**AIM OF THE EXERCISE**
In the text on hiring programmers, reproduce the passage from "But let’s map" up to and including "wanted to show.".

--- BEGIN TEXT EXCERPT ---

On that I agree. I was using extremes. Of course it’s an entire distribution and it’s multidimensional. And the options are not mutually exclusive either, so it’s not like we’re choosing between one or the other. I would certainly prefer a person showing both their own projects and their formal education or past employment, over somebody with just one of those. And yes, practical ability to develop a program is not a replacement for solid knowledge. I hope I wasn’t understand suggesting this.

But let’s map this onto a single line. One end focusing on showing actual projects, the other just waving some documents. I believe this is the simplification Dave made and what’s being discussed here. If we funnel reality into those categories, my opinion is that we are getting much better employer material on the “actual projects” end. Not that certainly one end is good the other is bad, but the weight of the distribution leans strongly towards one of them. This is what I wanted to show.

My personal experience in choosing people to employ for a commercial project is limited. I can easily recall only 4 examples, which is a very low N. One only formal education, two mostly hobby projects. one being on both ends. The outcomes were as follows. The first one didn’t do his job at all: called me about 2 hours before the deadline and asked, what he was supposed to do. In retrospection earlier interactions were warning signs, telling me he’s incapable of working on his own, but I ignored those and chosen to believe in his honesty. The second one did great until one day I heard he disappeared and stopped responding. Depression apparently, no malice or negligence on his end. The third one was the best coworker I ever had: not a single bad word about him. The commercial part of our coöperation was focused more on graphics things than coding, but we did coding on non-commercial stuff. The fourth one is a stereotypical Eastern European programmer: will write you anything in a blink of an eye, it will work perfectly as specified, low bug rate, and exceeds performance of any competing code. The catch? He implements exact use case scenarios. Deviate from it a little bit and everything falls into pieces. Basically acts like a very efficient translator.
People imagine AI as T1000. What we got so far is glorified T9.

--- END TEXT EXCERPT ---
--- BEGIN EXCERPTED DATA ---

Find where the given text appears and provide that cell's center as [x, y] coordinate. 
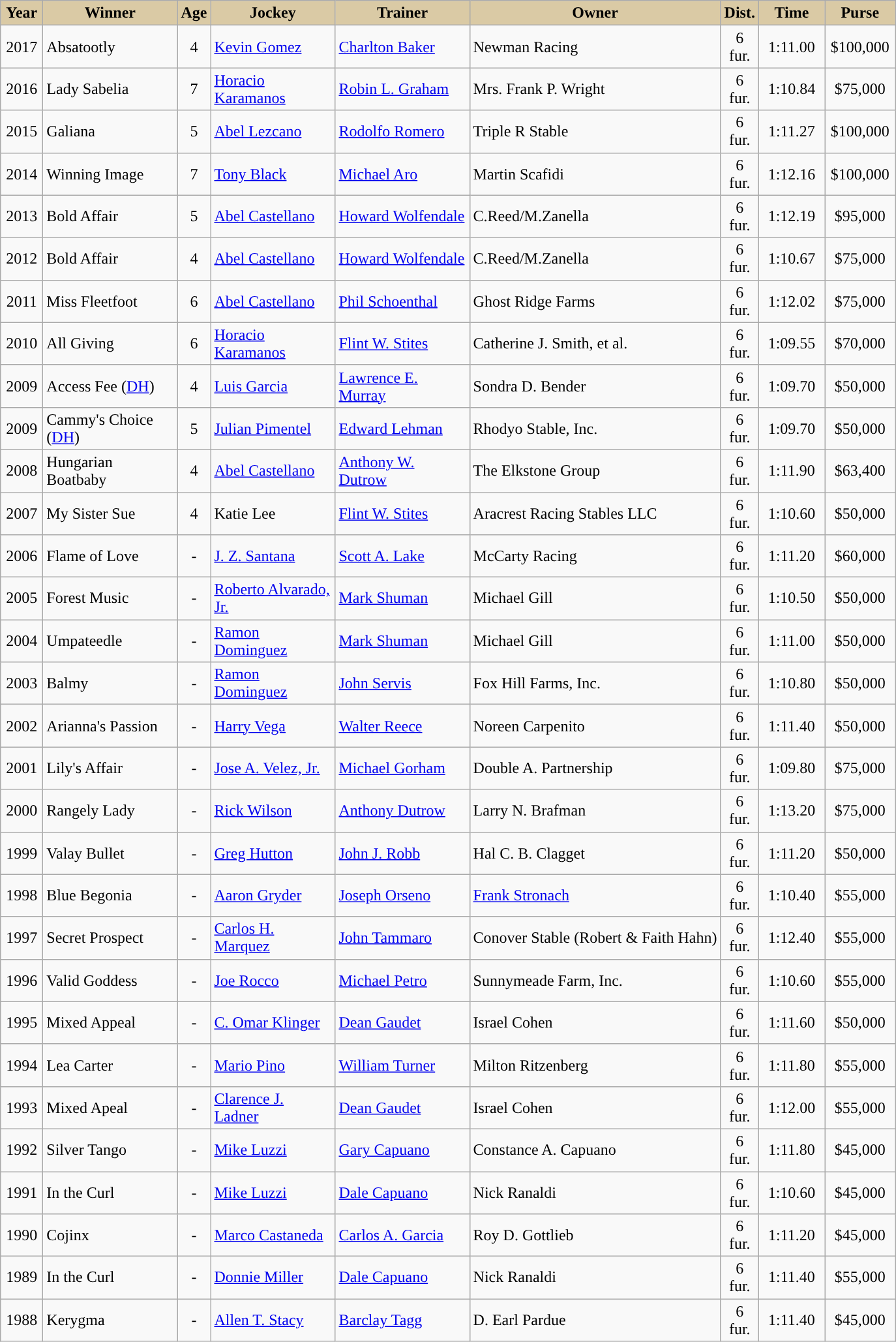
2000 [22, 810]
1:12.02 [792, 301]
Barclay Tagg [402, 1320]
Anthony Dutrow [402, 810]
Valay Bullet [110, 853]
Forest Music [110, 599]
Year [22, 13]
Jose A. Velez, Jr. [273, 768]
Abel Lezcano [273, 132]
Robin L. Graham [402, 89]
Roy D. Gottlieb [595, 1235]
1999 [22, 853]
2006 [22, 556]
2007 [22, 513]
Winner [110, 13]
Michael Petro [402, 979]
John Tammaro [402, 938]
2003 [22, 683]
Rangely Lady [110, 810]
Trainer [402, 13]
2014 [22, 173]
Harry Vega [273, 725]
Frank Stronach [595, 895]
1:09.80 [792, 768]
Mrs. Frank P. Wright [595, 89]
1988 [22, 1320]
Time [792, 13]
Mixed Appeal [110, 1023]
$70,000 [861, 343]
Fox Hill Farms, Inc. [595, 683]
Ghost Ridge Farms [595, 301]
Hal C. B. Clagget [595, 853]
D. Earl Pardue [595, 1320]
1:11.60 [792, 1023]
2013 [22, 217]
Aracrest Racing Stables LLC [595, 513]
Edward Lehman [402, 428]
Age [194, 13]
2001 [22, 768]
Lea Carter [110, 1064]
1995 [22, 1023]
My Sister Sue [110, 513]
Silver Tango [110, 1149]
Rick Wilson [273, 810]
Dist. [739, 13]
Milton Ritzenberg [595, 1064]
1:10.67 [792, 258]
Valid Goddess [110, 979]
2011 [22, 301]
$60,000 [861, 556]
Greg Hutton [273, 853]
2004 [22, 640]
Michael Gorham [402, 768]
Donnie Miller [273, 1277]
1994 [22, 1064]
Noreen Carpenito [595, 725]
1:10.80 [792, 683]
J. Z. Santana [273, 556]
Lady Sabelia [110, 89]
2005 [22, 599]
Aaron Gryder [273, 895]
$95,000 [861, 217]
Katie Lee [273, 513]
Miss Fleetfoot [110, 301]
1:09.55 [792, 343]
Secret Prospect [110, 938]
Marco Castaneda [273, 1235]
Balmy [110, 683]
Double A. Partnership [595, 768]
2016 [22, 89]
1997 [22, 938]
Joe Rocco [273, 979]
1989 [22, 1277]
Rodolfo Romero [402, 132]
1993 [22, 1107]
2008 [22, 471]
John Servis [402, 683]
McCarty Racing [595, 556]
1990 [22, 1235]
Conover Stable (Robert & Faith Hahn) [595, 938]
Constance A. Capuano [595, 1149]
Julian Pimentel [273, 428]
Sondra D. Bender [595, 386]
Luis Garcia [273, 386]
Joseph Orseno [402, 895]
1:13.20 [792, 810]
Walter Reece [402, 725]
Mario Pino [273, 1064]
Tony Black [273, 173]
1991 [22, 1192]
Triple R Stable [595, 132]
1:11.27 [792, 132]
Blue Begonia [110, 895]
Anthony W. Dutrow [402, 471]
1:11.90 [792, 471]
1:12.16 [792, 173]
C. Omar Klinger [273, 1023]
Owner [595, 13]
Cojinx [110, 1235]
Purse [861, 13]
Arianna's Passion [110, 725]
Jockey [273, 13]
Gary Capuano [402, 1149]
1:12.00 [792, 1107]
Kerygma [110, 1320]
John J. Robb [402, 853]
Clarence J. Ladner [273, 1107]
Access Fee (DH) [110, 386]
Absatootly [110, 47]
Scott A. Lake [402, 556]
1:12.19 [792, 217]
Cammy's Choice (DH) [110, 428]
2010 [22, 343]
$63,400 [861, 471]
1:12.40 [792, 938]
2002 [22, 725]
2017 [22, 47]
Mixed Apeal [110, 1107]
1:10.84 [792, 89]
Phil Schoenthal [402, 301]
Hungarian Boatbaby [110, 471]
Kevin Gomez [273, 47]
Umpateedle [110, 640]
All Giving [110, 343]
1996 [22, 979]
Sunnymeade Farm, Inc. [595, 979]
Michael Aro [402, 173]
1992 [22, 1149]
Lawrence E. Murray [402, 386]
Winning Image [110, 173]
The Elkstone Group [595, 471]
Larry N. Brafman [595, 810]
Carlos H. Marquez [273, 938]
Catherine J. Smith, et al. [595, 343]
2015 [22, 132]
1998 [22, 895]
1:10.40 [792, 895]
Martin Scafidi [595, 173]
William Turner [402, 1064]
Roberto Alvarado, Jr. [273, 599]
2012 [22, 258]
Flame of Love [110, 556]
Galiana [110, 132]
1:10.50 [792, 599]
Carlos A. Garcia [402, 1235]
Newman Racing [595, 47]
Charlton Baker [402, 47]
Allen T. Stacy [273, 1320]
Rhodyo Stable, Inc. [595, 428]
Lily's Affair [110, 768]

--- END EXCERPTED DATA ---

**COMPLETE ANSWER**
But let’s map this onto a single line. One end focusing on showing actual projects, the other just waving some documents. I believe this is the simplification Dave made and what’s being discussed here. If we funnel reality into those categories, my opinion is that we are getting much better employer material on the “actual projects” end. Not that certainly one end is good the other is bad, but the weight of the distribution leans strongly towards one of them. This is what I wanted to show.